| Wow, thanks for the help ..... could I assume you are not a | proffesional electrical engineer being three was no actual help in your | reply?
There's a lot of stuff I can figure out with electrical systems. But when it comes to something beyond my education and knowledge, then I hire a professional or specify to my clients what needs to be handled by someone else (engineer, electrician, etc). I do computer systems, not motors. Usually I'm not dealing much with the power. But when it gets to be a big setup (e.g. 2000+ computers), power is not a trivial issue, nor is A/C. Been there, done that. I'm certainly not about to stick my neck out on electrical power systems.
For fun and theory, I do ask (often quite off the wall) questions here. I like to debate "what would have been" scenarios, and make plans for my house wiring and high current toys.

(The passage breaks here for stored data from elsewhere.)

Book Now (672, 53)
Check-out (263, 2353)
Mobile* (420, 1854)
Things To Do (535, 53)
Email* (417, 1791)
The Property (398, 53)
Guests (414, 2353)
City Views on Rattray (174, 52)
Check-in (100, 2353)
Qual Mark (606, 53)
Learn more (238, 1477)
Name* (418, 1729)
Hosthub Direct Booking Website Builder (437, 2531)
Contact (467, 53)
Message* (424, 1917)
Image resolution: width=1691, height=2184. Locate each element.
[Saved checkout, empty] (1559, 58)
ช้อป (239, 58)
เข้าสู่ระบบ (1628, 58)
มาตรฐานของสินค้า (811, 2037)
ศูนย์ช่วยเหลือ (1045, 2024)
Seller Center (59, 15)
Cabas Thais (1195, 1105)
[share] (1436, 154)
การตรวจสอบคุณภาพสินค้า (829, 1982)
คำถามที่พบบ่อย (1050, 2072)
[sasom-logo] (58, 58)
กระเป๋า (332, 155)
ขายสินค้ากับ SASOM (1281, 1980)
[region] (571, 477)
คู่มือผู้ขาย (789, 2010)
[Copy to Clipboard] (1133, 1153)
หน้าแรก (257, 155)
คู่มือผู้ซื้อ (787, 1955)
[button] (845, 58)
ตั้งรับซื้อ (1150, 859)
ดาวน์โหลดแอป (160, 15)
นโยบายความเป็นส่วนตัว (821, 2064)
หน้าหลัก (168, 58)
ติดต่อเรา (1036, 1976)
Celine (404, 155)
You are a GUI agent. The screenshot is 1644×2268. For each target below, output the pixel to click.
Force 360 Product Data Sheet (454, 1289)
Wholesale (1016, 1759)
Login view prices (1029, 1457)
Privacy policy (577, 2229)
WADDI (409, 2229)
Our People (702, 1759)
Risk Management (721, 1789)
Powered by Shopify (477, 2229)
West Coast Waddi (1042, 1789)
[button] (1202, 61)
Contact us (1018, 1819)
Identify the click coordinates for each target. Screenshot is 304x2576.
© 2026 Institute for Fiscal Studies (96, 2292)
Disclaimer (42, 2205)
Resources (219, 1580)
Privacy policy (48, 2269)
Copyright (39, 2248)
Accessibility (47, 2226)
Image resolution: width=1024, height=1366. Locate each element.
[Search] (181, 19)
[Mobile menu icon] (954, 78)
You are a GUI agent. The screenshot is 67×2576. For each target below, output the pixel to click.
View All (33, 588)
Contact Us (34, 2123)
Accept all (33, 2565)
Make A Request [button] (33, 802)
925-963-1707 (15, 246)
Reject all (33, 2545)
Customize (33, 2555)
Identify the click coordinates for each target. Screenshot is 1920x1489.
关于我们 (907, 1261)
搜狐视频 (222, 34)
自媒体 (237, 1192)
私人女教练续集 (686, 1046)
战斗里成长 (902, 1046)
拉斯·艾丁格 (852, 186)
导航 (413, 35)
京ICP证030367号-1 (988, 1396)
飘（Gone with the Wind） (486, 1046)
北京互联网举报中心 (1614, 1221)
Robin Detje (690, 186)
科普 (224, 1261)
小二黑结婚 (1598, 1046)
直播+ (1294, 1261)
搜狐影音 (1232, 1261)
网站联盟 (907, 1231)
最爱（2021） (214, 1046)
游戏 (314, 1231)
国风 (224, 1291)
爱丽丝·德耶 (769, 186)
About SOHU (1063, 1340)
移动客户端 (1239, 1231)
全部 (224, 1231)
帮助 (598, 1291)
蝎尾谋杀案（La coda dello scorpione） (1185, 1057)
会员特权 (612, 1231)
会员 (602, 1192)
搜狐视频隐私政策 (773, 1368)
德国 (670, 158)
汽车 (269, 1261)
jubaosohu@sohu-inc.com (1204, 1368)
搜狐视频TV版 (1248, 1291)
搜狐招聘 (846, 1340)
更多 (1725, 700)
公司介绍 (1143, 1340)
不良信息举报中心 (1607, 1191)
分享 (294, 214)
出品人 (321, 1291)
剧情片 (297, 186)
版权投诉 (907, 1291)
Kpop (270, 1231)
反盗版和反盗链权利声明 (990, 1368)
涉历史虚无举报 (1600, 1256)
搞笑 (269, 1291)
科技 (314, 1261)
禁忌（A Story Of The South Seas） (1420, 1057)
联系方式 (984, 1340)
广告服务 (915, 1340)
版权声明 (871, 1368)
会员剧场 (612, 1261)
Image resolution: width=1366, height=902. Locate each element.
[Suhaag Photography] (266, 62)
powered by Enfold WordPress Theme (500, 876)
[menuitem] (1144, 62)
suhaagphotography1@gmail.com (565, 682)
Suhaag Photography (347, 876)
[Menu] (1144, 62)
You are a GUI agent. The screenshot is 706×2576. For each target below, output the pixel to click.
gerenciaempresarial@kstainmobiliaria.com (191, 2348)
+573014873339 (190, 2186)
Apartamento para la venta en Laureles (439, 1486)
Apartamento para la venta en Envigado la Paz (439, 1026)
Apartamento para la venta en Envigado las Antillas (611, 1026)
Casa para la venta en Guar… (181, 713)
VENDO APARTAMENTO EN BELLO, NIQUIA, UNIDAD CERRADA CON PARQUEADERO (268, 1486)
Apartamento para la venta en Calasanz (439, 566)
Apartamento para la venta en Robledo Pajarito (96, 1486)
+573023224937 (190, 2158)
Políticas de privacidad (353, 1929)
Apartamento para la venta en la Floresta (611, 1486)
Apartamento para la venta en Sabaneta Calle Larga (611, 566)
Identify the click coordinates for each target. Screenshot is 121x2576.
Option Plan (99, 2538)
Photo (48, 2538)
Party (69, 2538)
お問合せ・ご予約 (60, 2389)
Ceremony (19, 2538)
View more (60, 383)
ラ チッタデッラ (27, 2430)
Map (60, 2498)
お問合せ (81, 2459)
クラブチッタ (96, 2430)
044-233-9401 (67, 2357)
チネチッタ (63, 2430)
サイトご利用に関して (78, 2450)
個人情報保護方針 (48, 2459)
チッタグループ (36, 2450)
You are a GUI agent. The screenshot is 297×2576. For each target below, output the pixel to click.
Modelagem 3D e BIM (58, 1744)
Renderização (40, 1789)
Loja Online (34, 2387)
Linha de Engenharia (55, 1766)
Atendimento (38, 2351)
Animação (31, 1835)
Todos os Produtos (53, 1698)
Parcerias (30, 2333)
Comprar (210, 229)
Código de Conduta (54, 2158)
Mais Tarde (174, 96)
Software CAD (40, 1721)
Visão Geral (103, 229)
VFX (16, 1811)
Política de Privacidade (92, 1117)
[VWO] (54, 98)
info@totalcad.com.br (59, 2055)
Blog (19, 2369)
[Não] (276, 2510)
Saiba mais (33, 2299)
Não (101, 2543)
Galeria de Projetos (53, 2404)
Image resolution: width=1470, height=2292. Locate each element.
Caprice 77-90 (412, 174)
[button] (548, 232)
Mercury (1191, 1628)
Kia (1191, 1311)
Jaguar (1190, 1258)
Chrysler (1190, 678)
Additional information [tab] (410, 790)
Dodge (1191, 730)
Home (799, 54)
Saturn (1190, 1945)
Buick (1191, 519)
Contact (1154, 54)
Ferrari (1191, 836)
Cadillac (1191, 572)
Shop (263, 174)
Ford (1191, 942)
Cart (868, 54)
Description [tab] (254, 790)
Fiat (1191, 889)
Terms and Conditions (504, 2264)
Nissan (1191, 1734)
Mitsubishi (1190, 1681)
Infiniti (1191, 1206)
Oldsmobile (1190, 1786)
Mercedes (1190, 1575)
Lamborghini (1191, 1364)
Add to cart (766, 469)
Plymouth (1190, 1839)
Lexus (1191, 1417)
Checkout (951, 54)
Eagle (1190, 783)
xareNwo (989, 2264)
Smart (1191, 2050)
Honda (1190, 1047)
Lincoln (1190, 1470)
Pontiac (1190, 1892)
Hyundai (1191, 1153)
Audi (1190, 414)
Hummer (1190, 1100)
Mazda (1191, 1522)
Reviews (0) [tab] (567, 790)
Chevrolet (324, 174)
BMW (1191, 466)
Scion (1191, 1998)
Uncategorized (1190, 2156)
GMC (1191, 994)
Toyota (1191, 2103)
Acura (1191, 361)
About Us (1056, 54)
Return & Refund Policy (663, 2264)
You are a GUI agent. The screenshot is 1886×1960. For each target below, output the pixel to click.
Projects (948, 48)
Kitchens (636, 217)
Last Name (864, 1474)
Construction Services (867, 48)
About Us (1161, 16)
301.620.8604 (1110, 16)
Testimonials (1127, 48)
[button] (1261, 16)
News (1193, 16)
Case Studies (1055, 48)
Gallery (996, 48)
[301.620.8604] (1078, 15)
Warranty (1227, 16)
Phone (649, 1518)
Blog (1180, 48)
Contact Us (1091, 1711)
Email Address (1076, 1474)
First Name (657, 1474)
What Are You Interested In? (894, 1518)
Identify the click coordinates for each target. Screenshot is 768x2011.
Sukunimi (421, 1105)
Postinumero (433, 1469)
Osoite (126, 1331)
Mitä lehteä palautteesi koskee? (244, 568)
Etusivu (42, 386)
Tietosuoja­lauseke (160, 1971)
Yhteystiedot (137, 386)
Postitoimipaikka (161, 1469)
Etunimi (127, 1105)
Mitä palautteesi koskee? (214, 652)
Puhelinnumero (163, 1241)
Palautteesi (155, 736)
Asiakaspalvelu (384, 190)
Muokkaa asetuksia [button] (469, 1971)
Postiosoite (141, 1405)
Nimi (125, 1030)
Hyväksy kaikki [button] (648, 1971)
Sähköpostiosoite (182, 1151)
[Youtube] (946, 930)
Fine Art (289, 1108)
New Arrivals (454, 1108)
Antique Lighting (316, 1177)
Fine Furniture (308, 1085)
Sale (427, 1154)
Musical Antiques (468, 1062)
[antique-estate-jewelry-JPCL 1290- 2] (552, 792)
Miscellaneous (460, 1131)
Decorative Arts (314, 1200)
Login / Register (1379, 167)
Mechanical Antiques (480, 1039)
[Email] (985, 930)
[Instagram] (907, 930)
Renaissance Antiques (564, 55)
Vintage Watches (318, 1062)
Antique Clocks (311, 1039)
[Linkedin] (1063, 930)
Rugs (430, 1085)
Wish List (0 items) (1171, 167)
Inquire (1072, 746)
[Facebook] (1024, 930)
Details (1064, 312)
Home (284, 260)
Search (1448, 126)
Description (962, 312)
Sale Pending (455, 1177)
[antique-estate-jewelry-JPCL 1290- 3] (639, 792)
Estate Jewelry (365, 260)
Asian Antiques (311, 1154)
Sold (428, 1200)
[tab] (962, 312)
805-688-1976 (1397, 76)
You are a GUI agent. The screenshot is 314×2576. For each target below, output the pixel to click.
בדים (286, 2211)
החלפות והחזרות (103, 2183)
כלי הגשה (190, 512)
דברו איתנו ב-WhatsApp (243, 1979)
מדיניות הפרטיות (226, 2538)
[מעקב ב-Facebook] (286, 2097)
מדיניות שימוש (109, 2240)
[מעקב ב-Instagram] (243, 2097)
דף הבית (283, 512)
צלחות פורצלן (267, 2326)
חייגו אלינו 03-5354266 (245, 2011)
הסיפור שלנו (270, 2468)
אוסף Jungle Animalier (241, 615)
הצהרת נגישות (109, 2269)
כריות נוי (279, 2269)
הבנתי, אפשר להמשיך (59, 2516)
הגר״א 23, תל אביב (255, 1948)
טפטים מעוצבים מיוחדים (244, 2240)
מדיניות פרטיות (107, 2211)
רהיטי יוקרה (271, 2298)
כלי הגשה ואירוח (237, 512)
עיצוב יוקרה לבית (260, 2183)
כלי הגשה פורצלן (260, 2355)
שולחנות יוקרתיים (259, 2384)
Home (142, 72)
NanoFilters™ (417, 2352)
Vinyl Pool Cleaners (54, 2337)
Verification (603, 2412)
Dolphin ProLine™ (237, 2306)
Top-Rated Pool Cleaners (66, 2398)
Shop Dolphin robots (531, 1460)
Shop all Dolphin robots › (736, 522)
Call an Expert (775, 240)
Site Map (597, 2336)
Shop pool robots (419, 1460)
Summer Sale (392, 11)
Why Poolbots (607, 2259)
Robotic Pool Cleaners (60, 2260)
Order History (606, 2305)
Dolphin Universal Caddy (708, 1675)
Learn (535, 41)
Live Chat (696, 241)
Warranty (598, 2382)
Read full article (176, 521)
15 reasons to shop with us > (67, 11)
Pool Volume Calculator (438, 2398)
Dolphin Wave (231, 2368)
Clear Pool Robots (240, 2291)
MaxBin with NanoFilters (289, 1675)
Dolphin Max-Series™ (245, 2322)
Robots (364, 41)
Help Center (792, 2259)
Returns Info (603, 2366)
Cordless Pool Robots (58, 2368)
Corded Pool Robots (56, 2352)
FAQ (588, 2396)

But when it comes to wiring up data centers, I just make specifications about the power and cooling needed ... with knowledge about the code so I can understand complications that might happen and head them off before they do ... and let someone who has the experience, licensing, and bonding, deal with those things in the end. I'm not an electrician. I could wire my entire house, but I can't even replace a receptacle legally at work in most jurisidictions.
If your motor is a toy (and BIG motors could be fun toys for people into motors), getting help here seems reasonable. For work stuff, hiring a professional when you are out of your league _is_ _the_ correct advice. If you or your business doesn't have the money to do it, then maybe you shouldn't even be doing this project.